**Directions for this task**. Please return each line of the listing below exactly as written.
══ Data provided
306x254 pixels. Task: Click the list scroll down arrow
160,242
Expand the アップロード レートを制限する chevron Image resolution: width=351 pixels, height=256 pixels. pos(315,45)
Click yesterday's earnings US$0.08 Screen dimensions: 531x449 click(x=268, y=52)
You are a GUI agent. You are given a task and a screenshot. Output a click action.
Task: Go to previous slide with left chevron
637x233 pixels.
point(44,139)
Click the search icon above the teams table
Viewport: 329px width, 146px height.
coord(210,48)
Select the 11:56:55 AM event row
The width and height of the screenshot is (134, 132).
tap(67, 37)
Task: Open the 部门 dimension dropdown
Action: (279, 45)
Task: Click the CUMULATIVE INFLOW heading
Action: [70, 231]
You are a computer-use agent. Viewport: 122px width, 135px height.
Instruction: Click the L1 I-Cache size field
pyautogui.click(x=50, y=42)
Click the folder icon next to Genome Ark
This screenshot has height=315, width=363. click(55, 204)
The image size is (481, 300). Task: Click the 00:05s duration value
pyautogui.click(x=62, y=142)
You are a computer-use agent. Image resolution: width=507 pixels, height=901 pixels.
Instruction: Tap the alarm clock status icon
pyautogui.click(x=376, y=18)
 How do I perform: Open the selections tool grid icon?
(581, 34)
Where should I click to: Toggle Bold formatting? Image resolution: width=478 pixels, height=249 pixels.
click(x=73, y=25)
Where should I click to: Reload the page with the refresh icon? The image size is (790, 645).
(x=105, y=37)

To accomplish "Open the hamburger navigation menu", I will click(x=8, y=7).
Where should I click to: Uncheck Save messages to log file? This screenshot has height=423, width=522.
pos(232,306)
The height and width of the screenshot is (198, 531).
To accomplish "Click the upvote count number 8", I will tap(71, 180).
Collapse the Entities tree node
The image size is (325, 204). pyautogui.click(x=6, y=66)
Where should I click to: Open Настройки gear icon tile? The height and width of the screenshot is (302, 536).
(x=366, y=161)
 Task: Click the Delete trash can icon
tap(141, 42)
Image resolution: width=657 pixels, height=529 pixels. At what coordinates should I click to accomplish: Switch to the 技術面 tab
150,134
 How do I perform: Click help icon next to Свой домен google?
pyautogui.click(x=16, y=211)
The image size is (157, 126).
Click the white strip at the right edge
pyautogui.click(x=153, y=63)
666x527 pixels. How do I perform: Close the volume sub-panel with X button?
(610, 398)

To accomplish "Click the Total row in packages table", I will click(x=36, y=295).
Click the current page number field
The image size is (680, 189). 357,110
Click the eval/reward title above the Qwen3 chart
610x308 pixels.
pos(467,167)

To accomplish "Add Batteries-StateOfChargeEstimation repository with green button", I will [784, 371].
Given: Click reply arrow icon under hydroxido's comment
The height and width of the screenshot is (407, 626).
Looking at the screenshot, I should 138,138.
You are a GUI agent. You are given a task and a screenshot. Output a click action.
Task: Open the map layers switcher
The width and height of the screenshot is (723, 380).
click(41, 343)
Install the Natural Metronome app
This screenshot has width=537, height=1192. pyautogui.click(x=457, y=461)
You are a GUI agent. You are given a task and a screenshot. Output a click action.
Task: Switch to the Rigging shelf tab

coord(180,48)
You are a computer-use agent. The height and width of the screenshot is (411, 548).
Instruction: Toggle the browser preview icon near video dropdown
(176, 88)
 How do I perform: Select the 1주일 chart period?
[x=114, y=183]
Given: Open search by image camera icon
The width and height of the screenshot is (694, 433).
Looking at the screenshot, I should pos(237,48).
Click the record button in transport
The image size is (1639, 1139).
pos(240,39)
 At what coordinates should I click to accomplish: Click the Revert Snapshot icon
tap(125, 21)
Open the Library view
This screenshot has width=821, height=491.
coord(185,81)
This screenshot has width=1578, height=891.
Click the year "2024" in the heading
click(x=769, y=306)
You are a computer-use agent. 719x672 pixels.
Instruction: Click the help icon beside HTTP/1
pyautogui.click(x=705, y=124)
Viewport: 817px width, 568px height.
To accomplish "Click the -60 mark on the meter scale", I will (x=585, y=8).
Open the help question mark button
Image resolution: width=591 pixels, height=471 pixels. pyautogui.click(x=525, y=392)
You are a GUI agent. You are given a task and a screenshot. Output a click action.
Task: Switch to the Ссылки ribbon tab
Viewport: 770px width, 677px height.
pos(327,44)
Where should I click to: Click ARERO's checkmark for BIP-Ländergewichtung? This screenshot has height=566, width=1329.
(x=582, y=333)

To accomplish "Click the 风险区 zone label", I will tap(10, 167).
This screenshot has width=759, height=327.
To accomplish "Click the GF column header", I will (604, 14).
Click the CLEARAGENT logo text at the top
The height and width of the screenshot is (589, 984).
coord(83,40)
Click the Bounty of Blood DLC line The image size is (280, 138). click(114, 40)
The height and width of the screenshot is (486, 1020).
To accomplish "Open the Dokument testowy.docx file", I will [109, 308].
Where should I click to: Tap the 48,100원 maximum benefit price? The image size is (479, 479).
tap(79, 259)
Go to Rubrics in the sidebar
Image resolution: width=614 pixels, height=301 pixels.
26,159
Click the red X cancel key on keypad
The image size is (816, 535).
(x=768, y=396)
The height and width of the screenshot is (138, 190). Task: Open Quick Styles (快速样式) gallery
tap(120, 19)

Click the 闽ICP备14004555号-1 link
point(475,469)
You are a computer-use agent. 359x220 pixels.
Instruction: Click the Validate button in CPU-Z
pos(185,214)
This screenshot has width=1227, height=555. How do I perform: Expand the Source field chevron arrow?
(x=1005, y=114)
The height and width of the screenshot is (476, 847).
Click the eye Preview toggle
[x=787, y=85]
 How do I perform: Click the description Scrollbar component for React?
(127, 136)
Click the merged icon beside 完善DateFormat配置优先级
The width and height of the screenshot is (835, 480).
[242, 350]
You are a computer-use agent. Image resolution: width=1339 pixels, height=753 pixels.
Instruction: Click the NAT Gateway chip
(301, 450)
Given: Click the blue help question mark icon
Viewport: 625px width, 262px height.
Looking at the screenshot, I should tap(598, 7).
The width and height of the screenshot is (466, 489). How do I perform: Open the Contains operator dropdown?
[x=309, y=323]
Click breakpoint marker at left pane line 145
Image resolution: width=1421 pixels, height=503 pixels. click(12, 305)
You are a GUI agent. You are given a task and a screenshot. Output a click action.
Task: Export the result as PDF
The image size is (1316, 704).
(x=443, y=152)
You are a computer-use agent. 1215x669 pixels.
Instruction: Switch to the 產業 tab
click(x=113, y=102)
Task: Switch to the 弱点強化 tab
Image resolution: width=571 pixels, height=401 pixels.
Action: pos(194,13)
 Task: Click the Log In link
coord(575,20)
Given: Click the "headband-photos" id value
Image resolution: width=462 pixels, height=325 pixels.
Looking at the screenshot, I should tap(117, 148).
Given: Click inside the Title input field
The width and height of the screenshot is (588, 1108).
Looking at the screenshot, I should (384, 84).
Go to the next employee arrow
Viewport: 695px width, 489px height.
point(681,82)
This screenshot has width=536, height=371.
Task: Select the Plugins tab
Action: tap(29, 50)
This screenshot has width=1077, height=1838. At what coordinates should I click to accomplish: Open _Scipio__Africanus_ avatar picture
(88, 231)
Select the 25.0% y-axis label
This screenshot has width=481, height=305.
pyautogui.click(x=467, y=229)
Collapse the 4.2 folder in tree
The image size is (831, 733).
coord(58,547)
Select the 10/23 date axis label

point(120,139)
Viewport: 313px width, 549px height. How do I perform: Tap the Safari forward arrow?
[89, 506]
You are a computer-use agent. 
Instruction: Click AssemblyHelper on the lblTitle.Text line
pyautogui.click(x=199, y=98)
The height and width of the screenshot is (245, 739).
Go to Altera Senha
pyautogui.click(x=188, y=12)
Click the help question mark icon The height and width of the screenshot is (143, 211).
════
**Written response**.
306x254 pixels. Task: Click the list scroll down arrow
160,242
Expand the アップロード レートを制限する chevron Image resolution: width=351 pixels, height=256 pixels. pos(315,45)
Click yesterday's earnings US$0.08 Screen dimensions: 531x449 click(x=268, y=52)
You are a GUI agent. You are given a task and a screenshot. Output a click action.
Task: Go to previous slide with left chevron
637x233 pixels.
point(44,139)
Click the search icon above the teams table
Viewport: 329px width, 146px height.
coord(210,48)
Select the 11:56:55 AM event row
The width and height of the screenshot is (134, 132).
tap(67, 37)
Task: Open the 部门 dimension dropdown
Action: (279, 45)
Task: Click the CUMULATIVE INFLOW heading
Action: [70, 231]
You are a computer-use agent. Viewport: 122px width, 135px height.
Instruction: Click the L1 I-Cache size field
pyautogui.click(x=50, y=42)
Click the folder icon next to Genome Ark
This screenshot has height=315, width=363. click(55, 204)
The image size is (481, 300). Task: Click the 00:05s duration value
pyautogui.click(x=62, y=142)
You are a computer-use agent. Image resolution: width=507 pixels, height=901 pixels.
Instruction: Tap the alarm clock status icon
pyautogui.click(x=376, y=18)
 How do I perform: Open the selections tool grid icon?
(581, 34)
Where should I click to: Toggle Bold formatting? Image resolution: width=478 pixels, height=249 pixels.
click(x=73, y=25)
Where should I click to: Reload the page with the refresh icon? The image size is (790, 645).
(x=105, y=37)

To accomplish "Open the hamburger navigation menu", I will click(x=8, y=7).
Where should I click to: Uncheck Save messages to log file? This screenshot has height=423, width=522.
pos(232,306)
The height and width of the screenshot is (198, 531).
To accomplish "Click the upvote count number 8", I will tap(71, 180).
Collapse the Entities tree node
The image size is (325, 204). pyautogui.click(x=6, y=66)
Where should I click to: Open Настройки gear icon tile? The height and width of the screenshot is (302, 536).
(x=366, y=161)
 Task: Click the Delete trash can icon
tap(141, 42)
Image resolution: width=657 pixels, height=529 pixels. At what coordinates should I click to accomplish: Switch to the 技術面 tab
150,134
 How do I perform: Click help icon next to Свой домен google?
pyautogui.click(x=16, y=211)
The image size is (157, 126).
Click the white strip at the right edge
pyautogui.click(x=153, y=63)
666x527 pixels. How do I perform: Close the volume sub-panel with X button?
(610, 398)

To accomplish "Click the Total row in packages table", I will click(x=36, y=295).
Click the current page number field
The image size is (680, 189). 357,110
Click the eval/reward title above the Qwen3 chart
610x308 pixels.
pos(467,167)

To accomplish "Add Batteries-StateOfChargeEstimation repository with green button", I will [784, 371].
Given: Click reply arrow icon under hydroxido's comment
The height and width of the screenshot is (407, 626).
Looking at the screenshot, I should 138,138.
You are a GUI agent. You are given a task and a screenshot. Output a click action.
Task: Open the map layers switcher
The width and height of the screenshot is (723, 380).
click(41, 343)
Install the Natural Metronome app
This screenshot has width=537, height=1192. pyautogui.click(x=457, y=461)
You are a GUI agent. You are given a task and a screenshot. Output a click action.
Task: Switch to the Rigging shelf tab

coord(180,48)
You are a computer-use agent. The height and width of the screenshot is (411, 548).
Instruction: Toggle the browser preview icon near video dropdown
(176, 88)
 How do I perform: Select the 1주일 chart period?
[x=114, y=183]
Given: Open search by image camera icon
The width and height of the screenshot is (694, 433).
Looking at the screenshot, I should pos(237,48).
Click the record button in transport
The image size is (1639, 1139).
pos(240,39)
 At what coordinates should I click to accomplish: Click the Revert Snapshot icon
tap(125, 21)
Open the Library view
This screenshot has width=821, height=491.
coord(185,81)
This screenshot has width=1578, height=891.
Click the year "2024" in the heading
click(x=769, y=306)
You are a computer-use agent. 719x672 pixels.
Instruction: Click the help icon beside HTTP/1
pyautogui.click(x=705, y=124)
Viewport: 817px width, 568px height.
To accomplish "Click the -60 mark on the meter scale", I will (x=585, y=8).
Open the help question mark button
Image resolution: width=591 pixels, height=471 pixels. pyautogui.click(x=525, y=392)
You are a GUI agent. You are given a task and a screenshot. Output a click action.
Task: Switch to the Ссылки ribbon tab
Viewport: 770px width, 677px height.
pos(327,44)
Where should I click to: Click ARERO's checkmark for BIP-Ländergewichtung? This screenshot has height=566, width=1329.
(x=582, y=333)

To accomplish "Click the 风险区 zone label", I will tap(10, 167).
This screenshot has width=759, height=327.
To accomplish "Click the GF column header", I will (604, 14).
Click the CLEARAGENT logo text at the top
The height and width of the screenshot is (589, 984).
coord(83,40)
Click the Bounty of Blood DLC line The image size is (280, 138). click(114, 40)
The height and width of the screenshot is (486, 1020).
To accomplish "Open the Dokument testowy.docx file", I will [109, 308].
Where should I click to: Tap the 48,100원 maximum benefit price? The image size is (479, 479).
tap(79, 259)
Go to Rubrics in the sidebar
Image resolution: width=614 pixels, height=301 pixels.
26,159
Click the red X cancel key on keypad
The image size is (816, 535).
(x=768, y=396)
The height and width of the screenshot is (138, 190). Task: Open Quick Styles (快速样式) gallery
tap(120, 19)

Click the 闽ICP备14004555号-1 link
point(475,469)
You are a computer-use agent. 359x220 pixels.
Instruction: Click the Validate button in CPU-Z
pos(185,214)
This screenshot has width=1227, height=555. How do I perform: Expand the Source field chevron arrow?
(x=1005, y=114)
The height and width of the screenshot is (476, 847).
Click the eye Preview toggle
[x=787, y=85]
 How do I perform: Click the description Scrollbar component for React?
(127, 136)
Click the merged icon beside 完善DateFormat配置优先级
The width and height of the screenshot is (835, 480).
[242, 350]
You are a computer-use agent. Image resolution: width=1339 pixels, height=753 pixels.
Instruction: Click the NAT Gateway chip
(301, 450)
Given: Click the blue help question mark icon
Viewport: 625px width, 262px height.
Looking at the screenshot, I should tap(598, 7).
The width and height of the screenshot is (466, 489). How do I perform: Open the Contains operator dropdown?
[x=309, y=323]
Click breakpoint marker at left pane line 145
Image resolution: width=1421 pixels, height=503 pixels. click(12, 305)
You are a GUI agent. You are given a task and a screenshot. Output a click action.
Task: Export the result as PDF
The image size is (1316, 704).
(x=443, y=152)
You are a computer-use agent. 1215x669 pixels.
Instruction: Switch to the 產業 tab
click(x=113, y=102)
Task: Switch to the 弱点強化 tab
Image resolution: width=571 pixels, height=401 pixels.
Action: pos(194,13)
 Task: Click the Log In link
coord(575,20)
Given: Click the "headband-photos" id value
Image resolution: width=462 pixels, height=325 pixels.
Looking at the screenshot, I should tap(117, 148).
Given: Click inside the Title input field
The width and height of the screenshot is (588, 1108).
Looking at the screenshot, I should (384, 84).
Go to the next employee arrow
Viewport: 695px width, 489px height.
point(681,82)
This screenshot has width=536, height=371.
Task: Select the Plugins tab
Action: tap(29, 50)
This screenshot has width=1077, height=1838. At what coordinates should I click to accomplish: Open _Scipio__Africanus_ avatar picture
(88, 231)
Select the 25.0% y-axis label
This screenshot has width=481, height=305.
pyautogui.click(x=467, y=229)
Collapse the 4.2 folder in tree
The image size is (831, 733).
coord(58,547)
Select the 10/23 date axis label

point(120,139)
Viewport: 313px width, 549px height. How do I perform: Tap the Safari forward arrow?
[89, 506]
You are a computer-use agent. 
Instruction: Click AssemblyHelper on the lblTitle.Text line
pyautogui.click(x=199, y=98)
The height and width of the screenshot is (245, 739).
Go to Altera Senha
pyautogui.click(x=188, y=12)
Click the help question mark icon The height and width of the screenshot is (143, 211).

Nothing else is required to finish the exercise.